== Document ==

########################################

The thermal switch 1 is inserted into the mounting section A1 together with an O-ring 15, serving as a sealing member, made of silicon rubber or the like from outside the compressor. The O-ring 15 is caused to closely adhere to an inner wall of the mounting section A1, are outer wall of the metal housing 3 of the thermal switch and the flange of the header plate 2, so that the mounting section A1 is airtightly closed. Further, a known arcuate elastic member 16 such as a snap ring is attached to an upper peripheral end of the protective cap 13 to hold and fix the latter so that the thermal switch is prevented from falling off from the mounting section A1. Accordingly, since the thermal switch 1 is positioned outward relative to an inner surface of the outer wall of the compressor casing A, airtightness of the mounting section A1 and reliable fixation of the thermal switch can be achieved only by the O-ring 15 and the elastic member 16. In order that heat may be restrained from escape, the outer wall of the housing of the thermal switch 1 is adapted not to come into direct contact with the inner surface of the mounting section A1, namely, the outer wall of the compressor casing A. For this purpose, too, a metal portion including the header plate 2 is adapted not to come into direct contact with the compressor casing A. The housing of the thermal switch 1 is longer than that of the conventional thermal switch and accordingly, a lower half of the housing is exposed to the discharged refrigerant in the flow passage. Consequently, the thermal switch 1 can efficiently be subjected to heat from the refrigerant.

The transfer of heat from the housing bottom is restrained by increasing the length L of the cylindrical portion 3C of the housing 3 of the thermal switch 1. In order that the heat transferring speed may be further restrained, the length L of the cylindrical portion 3C needs to be further increased or the thickness t thereof needs to be reduced. However, when the length L of the cylindrical portion 3C is excessively increased, the thermal switch requires a larger mounting space, resulting in an increase in the size of a casing of the equipment to be protected by the thermal switch, for example, the casing of the compressor. Further if the thickness t of the housing is only reduced according to the requirement of increase in the operating speed of the thermal switch, the withstand pressure of the housing is reduced.

########################################

== Material ==

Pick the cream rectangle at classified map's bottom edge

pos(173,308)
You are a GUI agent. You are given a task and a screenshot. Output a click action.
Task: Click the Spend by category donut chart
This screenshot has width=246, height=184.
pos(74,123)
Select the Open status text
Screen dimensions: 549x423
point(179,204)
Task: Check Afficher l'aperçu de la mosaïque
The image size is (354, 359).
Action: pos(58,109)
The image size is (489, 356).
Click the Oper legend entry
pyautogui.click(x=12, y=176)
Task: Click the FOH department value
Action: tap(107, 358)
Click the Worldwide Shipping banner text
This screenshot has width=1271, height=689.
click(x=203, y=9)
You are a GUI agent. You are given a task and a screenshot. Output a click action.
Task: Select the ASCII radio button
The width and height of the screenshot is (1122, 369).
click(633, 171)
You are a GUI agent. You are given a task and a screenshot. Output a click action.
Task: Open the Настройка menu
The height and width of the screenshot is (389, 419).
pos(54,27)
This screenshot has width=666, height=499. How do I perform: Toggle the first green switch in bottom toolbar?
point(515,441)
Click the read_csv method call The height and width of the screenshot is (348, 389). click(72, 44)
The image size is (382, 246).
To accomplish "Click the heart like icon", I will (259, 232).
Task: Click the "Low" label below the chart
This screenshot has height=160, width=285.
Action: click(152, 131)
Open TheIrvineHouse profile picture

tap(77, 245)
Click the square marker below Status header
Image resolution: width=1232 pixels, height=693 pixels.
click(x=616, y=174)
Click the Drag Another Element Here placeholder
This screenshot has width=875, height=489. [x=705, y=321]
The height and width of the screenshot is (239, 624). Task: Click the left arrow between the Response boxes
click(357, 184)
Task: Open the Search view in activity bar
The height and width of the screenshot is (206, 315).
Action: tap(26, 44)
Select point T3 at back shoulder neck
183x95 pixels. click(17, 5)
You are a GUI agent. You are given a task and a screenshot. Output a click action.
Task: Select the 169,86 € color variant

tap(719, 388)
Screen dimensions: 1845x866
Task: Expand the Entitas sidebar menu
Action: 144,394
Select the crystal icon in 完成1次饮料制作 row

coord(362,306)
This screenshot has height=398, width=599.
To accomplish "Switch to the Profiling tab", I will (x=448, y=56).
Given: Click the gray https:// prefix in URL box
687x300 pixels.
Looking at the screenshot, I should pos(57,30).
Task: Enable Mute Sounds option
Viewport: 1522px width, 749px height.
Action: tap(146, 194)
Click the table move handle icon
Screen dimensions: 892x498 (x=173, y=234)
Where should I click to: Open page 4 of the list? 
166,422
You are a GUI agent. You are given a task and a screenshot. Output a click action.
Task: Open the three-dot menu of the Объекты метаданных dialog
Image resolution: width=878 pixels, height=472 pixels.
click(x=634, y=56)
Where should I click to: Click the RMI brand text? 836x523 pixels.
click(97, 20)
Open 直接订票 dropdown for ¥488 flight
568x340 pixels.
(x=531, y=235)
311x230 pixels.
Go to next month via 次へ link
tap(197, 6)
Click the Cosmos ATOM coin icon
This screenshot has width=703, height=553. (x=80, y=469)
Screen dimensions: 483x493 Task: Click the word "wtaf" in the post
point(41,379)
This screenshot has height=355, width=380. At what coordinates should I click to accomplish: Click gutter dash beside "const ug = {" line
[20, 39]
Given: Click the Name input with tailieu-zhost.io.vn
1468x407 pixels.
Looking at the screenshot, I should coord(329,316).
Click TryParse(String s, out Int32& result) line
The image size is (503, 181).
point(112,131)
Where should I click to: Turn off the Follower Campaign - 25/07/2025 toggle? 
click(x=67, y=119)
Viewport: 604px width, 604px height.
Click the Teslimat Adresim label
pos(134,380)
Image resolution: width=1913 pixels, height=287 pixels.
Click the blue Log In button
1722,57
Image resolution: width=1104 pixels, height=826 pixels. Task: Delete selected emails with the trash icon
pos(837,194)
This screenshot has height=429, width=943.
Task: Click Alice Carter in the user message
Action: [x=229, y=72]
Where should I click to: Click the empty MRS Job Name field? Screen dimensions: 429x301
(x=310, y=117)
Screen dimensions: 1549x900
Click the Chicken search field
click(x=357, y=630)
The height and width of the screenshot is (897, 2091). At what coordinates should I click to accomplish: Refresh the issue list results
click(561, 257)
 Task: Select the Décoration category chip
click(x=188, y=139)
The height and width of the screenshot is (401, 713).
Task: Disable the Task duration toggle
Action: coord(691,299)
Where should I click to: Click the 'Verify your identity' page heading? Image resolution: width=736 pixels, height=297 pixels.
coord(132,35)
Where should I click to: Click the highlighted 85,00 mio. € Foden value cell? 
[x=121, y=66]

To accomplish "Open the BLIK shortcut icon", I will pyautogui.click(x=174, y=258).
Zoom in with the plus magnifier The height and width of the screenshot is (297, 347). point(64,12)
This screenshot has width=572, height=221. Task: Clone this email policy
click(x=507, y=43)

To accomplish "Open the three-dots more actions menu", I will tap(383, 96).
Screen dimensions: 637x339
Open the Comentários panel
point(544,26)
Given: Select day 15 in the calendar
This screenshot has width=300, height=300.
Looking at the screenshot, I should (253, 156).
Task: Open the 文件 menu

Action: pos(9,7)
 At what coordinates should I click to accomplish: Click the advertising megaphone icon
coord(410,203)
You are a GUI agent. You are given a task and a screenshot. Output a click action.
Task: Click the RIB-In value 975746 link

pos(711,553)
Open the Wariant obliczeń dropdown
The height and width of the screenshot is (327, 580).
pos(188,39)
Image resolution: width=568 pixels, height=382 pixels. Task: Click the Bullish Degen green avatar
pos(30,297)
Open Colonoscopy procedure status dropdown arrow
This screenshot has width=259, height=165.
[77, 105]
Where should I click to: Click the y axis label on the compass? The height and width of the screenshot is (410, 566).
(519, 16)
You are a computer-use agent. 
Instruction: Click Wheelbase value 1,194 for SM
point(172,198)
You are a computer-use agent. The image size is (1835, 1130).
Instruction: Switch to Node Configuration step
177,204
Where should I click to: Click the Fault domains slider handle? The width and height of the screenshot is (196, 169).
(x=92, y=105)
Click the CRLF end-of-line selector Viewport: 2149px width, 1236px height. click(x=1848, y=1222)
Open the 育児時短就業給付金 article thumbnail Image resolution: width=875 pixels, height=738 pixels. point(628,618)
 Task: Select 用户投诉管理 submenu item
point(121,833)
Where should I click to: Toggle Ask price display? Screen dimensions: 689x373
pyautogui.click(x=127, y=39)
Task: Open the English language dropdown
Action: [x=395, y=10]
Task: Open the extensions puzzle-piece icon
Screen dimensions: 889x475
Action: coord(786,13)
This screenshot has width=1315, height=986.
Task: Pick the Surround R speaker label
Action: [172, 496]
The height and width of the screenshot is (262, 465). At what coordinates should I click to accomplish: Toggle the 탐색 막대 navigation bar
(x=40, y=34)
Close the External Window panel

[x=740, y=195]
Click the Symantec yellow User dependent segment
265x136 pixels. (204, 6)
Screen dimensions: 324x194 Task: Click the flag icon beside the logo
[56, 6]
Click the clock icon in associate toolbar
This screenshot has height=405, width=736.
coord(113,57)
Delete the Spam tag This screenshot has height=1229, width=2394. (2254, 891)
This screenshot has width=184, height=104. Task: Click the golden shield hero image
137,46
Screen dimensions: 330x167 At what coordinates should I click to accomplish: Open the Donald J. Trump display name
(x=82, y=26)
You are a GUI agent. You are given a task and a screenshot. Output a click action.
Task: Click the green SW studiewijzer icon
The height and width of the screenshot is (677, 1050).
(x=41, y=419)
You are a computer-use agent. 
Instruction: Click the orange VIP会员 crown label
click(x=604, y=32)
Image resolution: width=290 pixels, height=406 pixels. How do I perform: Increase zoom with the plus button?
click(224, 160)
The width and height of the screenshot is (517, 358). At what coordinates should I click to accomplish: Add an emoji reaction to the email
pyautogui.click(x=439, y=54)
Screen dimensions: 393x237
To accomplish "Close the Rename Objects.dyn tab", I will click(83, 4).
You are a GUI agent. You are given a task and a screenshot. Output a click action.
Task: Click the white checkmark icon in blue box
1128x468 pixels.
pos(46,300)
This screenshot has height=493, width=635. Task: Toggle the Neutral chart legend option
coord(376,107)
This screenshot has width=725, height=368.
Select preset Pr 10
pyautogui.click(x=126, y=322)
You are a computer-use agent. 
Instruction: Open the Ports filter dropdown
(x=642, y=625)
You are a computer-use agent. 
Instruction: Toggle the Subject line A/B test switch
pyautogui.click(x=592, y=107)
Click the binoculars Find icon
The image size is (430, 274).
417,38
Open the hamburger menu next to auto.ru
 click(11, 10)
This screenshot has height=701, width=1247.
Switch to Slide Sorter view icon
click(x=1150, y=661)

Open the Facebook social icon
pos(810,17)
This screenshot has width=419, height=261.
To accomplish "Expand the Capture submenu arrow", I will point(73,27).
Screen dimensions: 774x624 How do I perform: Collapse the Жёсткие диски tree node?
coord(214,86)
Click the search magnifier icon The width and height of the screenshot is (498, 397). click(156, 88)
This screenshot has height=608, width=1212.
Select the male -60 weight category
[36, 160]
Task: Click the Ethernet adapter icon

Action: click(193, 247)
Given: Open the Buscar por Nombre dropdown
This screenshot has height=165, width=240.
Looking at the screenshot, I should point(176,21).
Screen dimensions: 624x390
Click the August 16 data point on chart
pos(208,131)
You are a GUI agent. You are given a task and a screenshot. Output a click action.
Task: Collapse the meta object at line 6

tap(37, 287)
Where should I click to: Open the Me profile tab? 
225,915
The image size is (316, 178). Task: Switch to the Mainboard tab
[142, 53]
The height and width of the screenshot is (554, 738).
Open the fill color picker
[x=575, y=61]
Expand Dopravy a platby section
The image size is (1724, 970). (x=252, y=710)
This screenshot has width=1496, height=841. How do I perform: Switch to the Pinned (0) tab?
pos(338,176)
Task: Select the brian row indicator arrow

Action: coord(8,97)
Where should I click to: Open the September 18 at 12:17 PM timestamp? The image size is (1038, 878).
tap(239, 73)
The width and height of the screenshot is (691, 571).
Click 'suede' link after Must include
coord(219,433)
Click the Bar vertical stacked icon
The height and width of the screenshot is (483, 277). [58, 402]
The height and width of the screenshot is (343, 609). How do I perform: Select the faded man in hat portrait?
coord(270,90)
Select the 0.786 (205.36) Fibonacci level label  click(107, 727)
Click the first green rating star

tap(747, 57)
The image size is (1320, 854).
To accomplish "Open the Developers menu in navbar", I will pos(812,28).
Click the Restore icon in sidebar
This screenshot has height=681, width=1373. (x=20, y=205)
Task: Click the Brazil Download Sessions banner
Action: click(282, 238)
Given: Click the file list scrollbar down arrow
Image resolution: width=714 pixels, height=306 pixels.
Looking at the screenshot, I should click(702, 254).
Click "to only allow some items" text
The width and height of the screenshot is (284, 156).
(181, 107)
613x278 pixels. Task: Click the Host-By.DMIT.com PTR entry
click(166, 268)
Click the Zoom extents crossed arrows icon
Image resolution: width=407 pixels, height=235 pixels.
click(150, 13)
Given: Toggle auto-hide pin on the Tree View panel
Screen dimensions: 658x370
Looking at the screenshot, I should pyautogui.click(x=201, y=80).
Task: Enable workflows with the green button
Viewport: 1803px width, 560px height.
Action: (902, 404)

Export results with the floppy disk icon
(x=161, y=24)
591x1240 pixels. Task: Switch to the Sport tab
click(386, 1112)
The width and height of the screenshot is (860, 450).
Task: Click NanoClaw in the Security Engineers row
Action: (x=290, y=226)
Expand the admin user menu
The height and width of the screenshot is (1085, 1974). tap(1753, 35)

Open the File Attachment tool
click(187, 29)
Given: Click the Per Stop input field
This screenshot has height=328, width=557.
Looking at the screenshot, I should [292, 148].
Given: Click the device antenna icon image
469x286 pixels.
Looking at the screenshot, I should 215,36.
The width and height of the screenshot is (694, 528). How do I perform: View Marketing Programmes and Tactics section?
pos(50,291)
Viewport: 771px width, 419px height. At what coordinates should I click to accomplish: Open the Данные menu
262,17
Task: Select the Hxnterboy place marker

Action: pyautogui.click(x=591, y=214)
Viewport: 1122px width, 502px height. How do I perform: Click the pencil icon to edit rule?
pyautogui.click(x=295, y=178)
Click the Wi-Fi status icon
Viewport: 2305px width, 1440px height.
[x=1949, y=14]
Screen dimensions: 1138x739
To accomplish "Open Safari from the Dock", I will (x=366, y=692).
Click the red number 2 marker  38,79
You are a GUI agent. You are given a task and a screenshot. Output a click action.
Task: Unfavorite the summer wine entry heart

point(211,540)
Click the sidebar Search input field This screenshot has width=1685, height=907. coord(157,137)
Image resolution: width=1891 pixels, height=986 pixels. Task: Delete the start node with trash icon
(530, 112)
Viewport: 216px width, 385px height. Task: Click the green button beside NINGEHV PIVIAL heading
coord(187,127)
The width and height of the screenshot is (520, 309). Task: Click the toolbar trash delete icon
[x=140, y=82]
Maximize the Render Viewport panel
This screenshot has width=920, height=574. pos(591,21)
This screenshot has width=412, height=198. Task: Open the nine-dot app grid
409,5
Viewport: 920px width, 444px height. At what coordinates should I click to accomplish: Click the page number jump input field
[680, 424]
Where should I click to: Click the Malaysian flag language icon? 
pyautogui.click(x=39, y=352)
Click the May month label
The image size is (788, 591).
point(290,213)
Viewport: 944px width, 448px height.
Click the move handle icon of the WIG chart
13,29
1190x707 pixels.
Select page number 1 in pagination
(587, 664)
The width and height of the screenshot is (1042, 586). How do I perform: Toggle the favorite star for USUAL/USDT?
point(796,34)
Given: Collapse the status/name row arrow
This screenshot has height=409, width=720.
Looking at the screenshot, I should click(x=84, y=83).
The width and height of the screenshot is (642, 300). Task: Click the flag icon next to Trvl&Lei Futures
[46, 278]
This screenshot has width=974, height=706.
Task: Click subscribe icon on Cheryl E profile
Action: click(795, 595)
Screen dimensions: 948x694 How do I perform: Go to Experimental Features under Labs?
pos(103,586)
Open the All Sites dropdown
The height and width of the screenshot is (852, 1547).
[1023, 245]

########################################

== Written tasks ==
(1) Answer these questions from the thermal switch passage, one line each:
(a) What material is the O-ring 15 made of?
(b) What is attached to the upper peripheral end of the protective cap 13 to keep the thermal switch from falling off?
(c) What happens to the housing if only its thickness t is reduced?
(2) Extend the thermal switch passage past its last sentence.

== Per-task outputs ==
(1)
(a) Silicon rubber or the like.
(b) A known arcuate elastic member 16, such as a snap ring.
(c) Its withstand pressure is reduced.

(2)
In view of the above-described problems, when the metal housing is made of a metal having a heat conductivity equal to one half or more preferably, one third of a heat conductivity of iron or below, the heat transferring speed can be restrained while the length and the thickness of the housing remain unchanged. Further, in a case where the length and the thickness of the cylindrical portion of the housing are set so as to be correlated with each other, the heat conducting speed of the housing can be restrained even when the housing is made of a metal having a heat conductivity higher than one half of that of iron, for example. This effect can further be increased when the housing is made of a metal having a heat conductivity sufficiently lower than iron, whereupon the response speed of the thermal switch can be increased. For example, the housing 3 is made of an iron alloy or a nickel alloy. In the embodiment, the housing 3 is made by pressing a stainless steel plate (SUS304) into the bottomed cylindrical shape by drawing. The housing 3 has a heat conductivity equal to one fifth of that of iron at the room temperature and approximately equal to one fourth of that of a cold-rolled steel plate conventionally used as the material for the housing.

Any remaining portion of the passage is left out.